Dan Weinberg’s passion is social justice. Perhaps it was only a matter of time before he would find himself heading up an organization that exclusively addresses social justice.
While serving in the Montana State Senate from 2005 to 2009, Weinberg became aware of some important issues in Montana’s criminal justice system. Several incarcerated people had been found to be innocent in Montana. Also, for 19 years the State Crime Lab had been giving false testimony involving forensic hair analysis. Upon doing some research on these and other topics, he learned about the Innocence Network, a nationwide group of local organizations that work to exonerate the innocent and reform criminal justice policy. Since Montana had no such organization, Weinberg founded the Montana Innocence Project (MTIP) in 2008 and has served as the MTIP Board President since that time.
Joining with Jessie McQuillan, MTIP’s founding executive director, MTIP established a home in several vacant offices in the University of Montana School of Law. The location was perfect as an important part of MTIP’s mission is to instruct university students on how to do this important work. MTIP works with students from the schools of law, journalism, criminal justice, social work and paralegal studies. They provide vital help in screening and investigating cases.
Weinberg had a life before founding MTIP and becoming its board president. With his life-long interest in social justice, he joined the United States Peace Corps and served two years in Kenya. After Kenya, he lived in Southern Spain for four years, writing article about travel, economics and politics in Spain, North Africa and West Africa.
With travel out of his system, Weinberg returned to the U.S. and eventually earned a MA in Counseling, a MA in Clinical Psychology and a Ph.D. in Clinical Psychology. He worked in many clinical settings, the first of which was the maximum security section of a California prison. He later worked in child and family therapy as well as the University of California-Davis School of Medicine in Sacramento.
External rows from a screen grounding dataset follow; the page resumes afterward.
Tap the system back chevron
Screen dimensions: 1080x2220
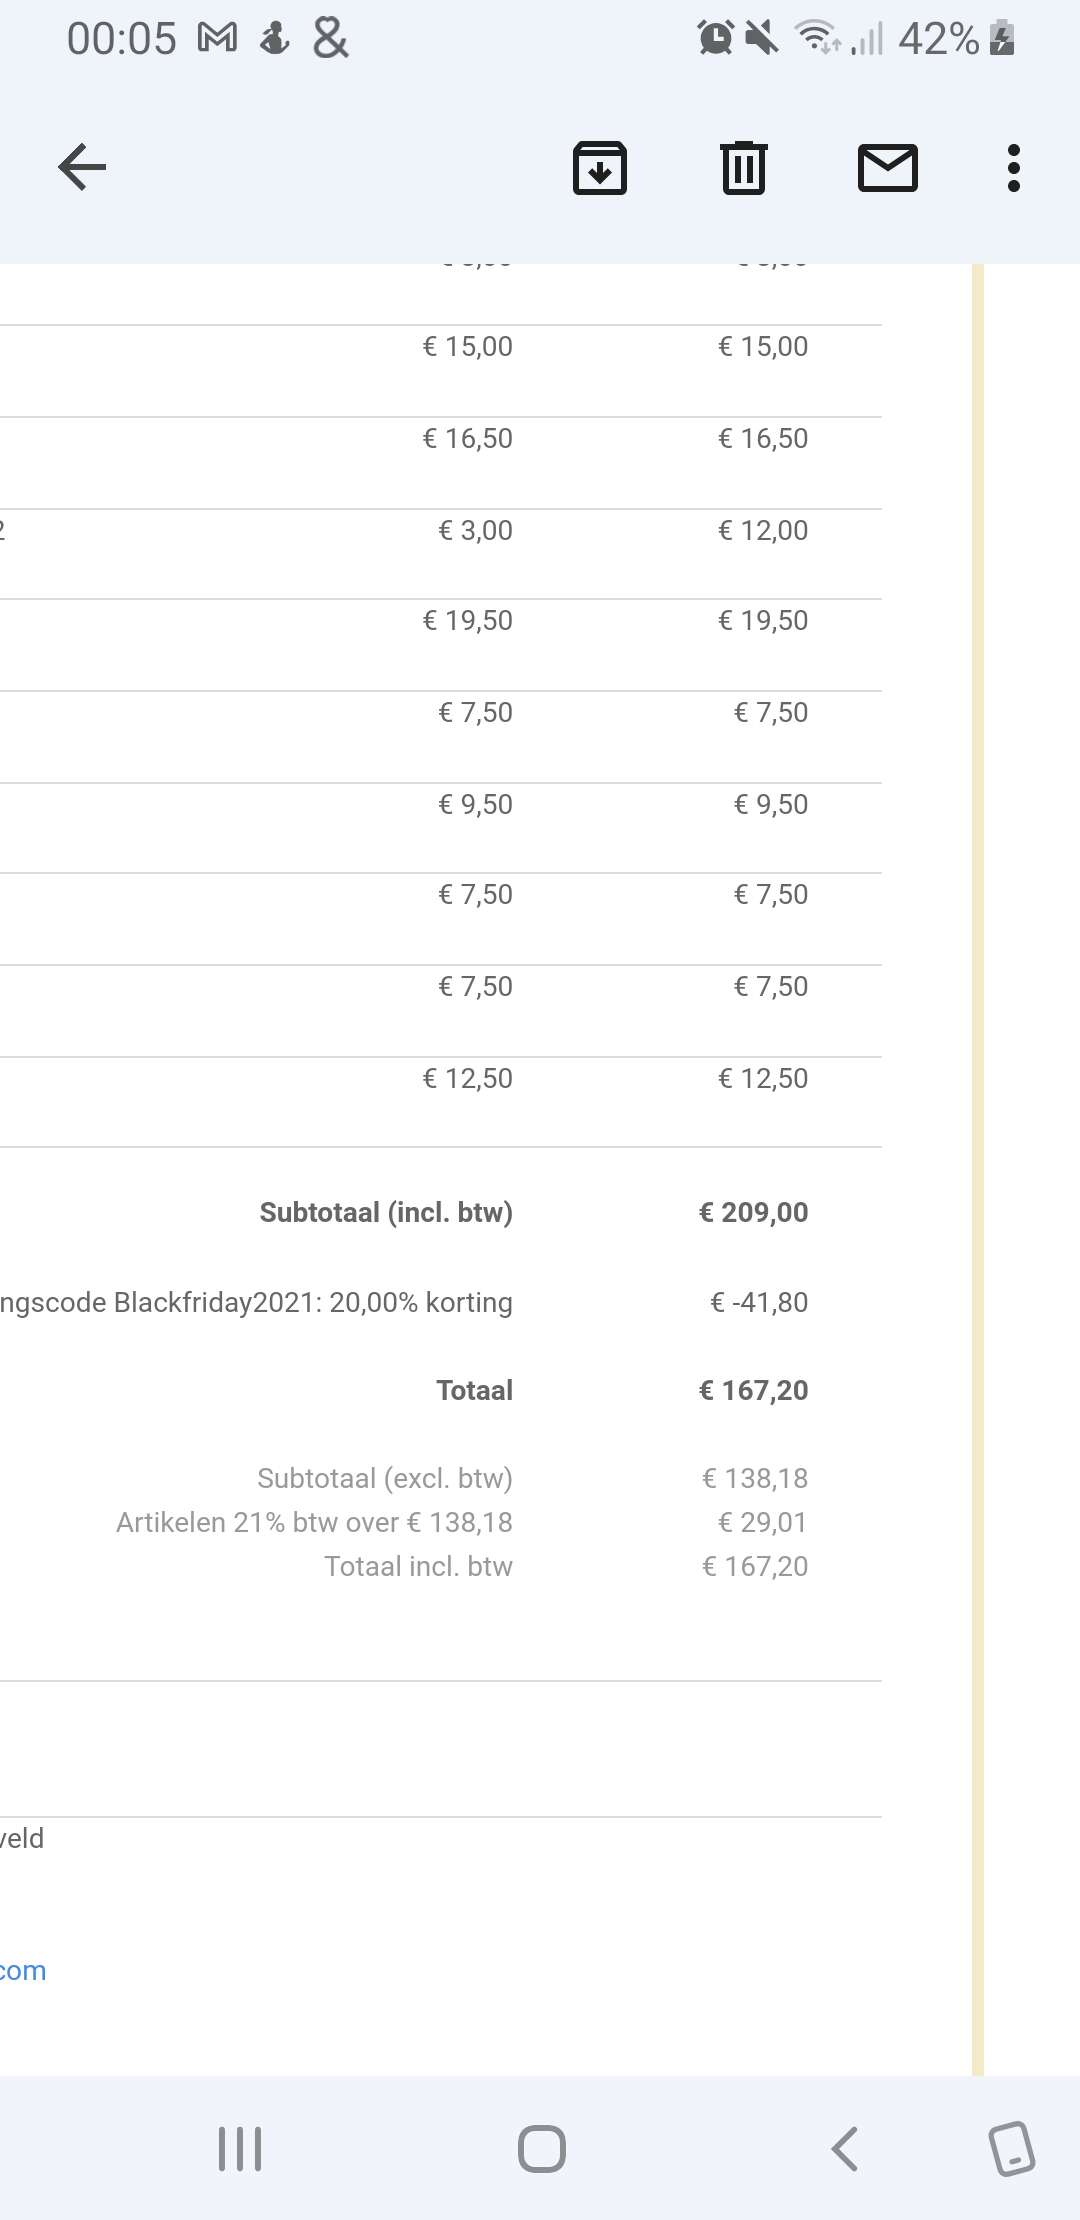(x=845, y=2148)
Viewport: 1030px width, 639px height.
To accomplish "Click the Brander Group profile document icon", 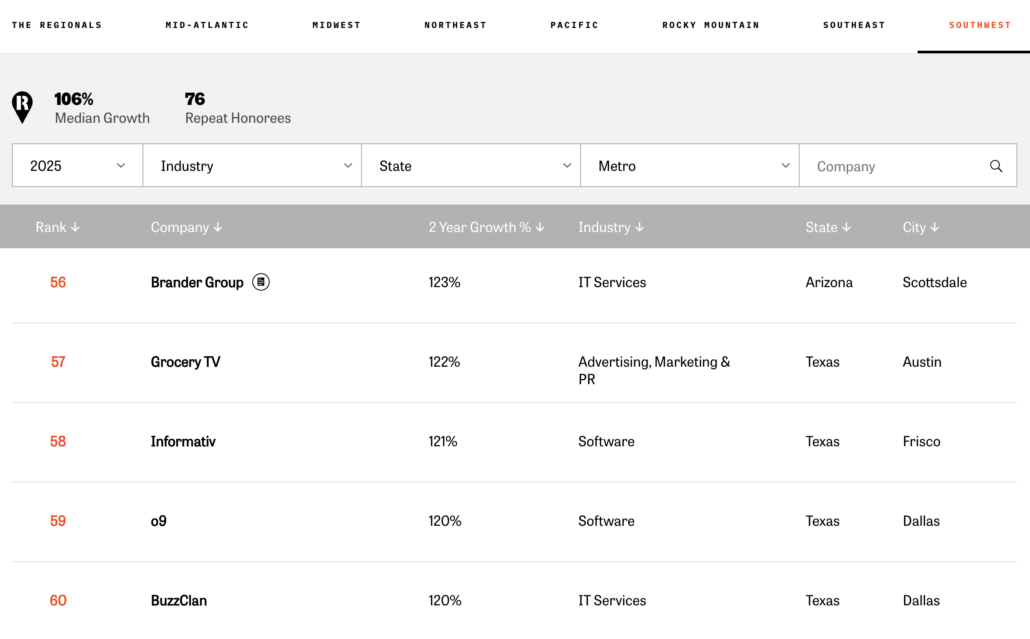I will (x=261, y=282).
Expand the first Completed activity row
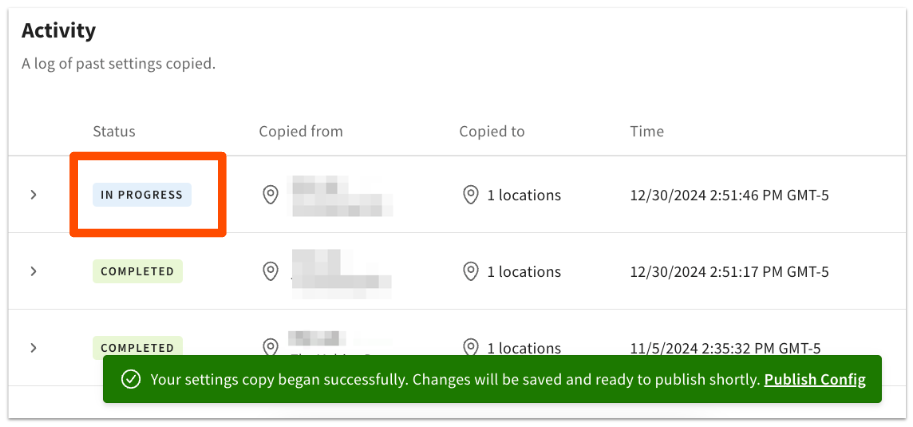This screenshot has height=427, width=913. coord(33,271)
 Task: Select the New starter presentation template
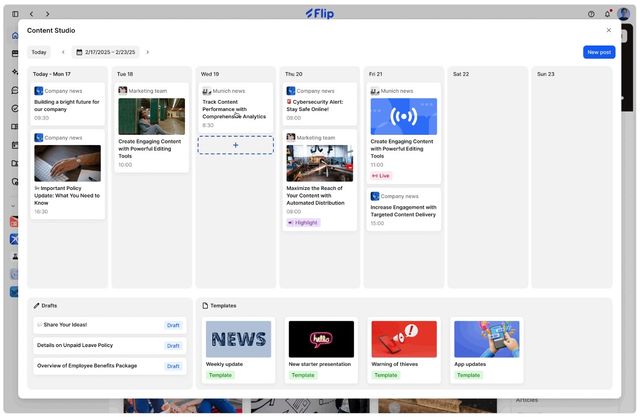tap(321, 350)
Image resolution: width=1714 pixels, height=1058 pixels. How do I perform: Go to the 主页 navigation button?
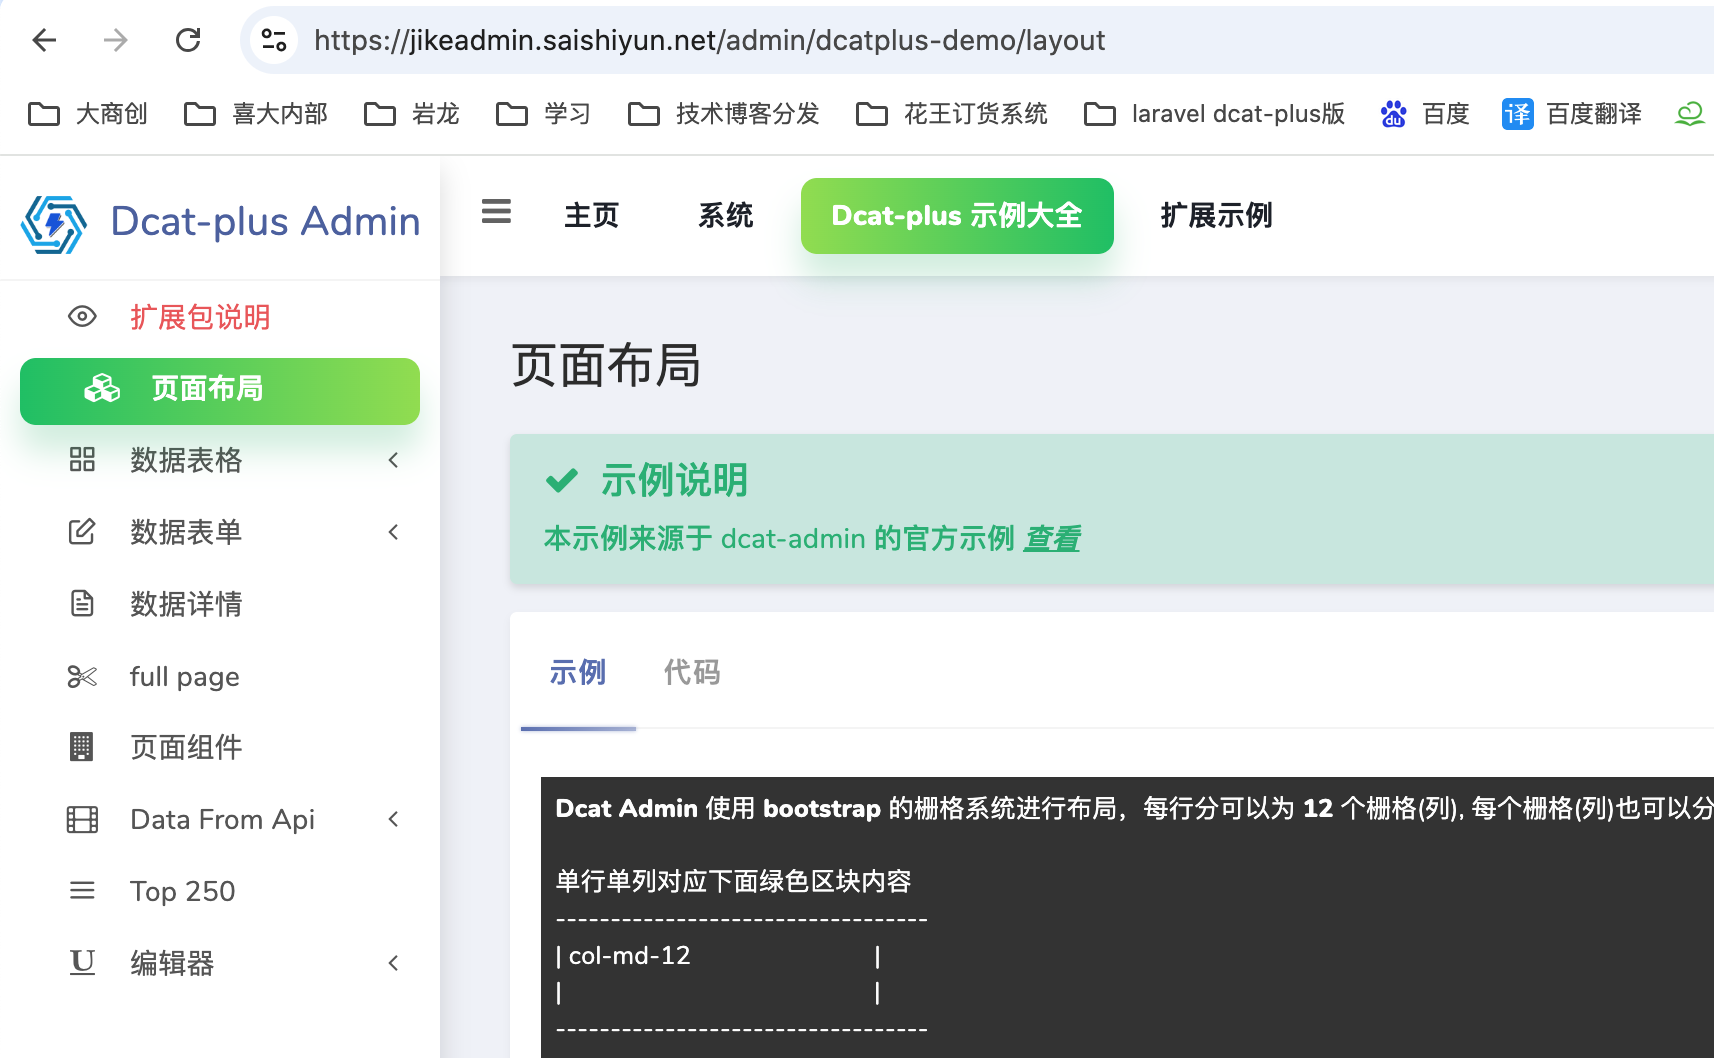[591, 216]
Moving to Montana in 2000, Weinberg began work on the Wave, a non-profit aquatic and fitness facility in Whitefish. Taking the lead role raising funds and planning the Wave, he opened it for business in February of 2005. He remains on their Board of Directors. The facility has a membership over 6000.
Weinberg wanted to save the best for last: In May 2016 his first grandchild was born, Owen Daniel Weinberg. He also is a proud father of his son, Zachary, daughter, Abigail, and daughter-in-law Amy.